### Work required
The listing below is to be written out word for word, minus its images.

### Extracted entries
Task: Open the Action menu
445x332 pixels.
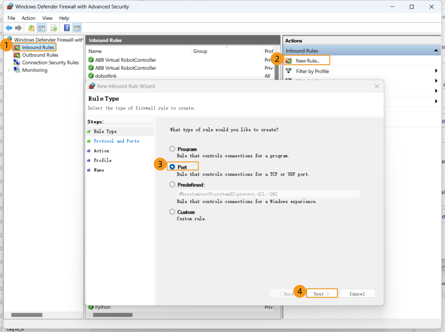Action: pyautogui.click(x=29, y=18)
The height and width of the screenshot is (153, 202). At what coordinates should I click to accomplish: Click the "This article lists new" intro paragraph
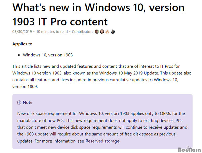pos(102,76)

### Solution to the exercise
Task: Open the Action menu
445x332 pixels.
Action: pyautogui.click(x=29, y=18)
The height and width of the screenshot is (153, 202). At what coordinates should I click to accomplish: Click the "This article lists new" intro paragraph
pos(102,76)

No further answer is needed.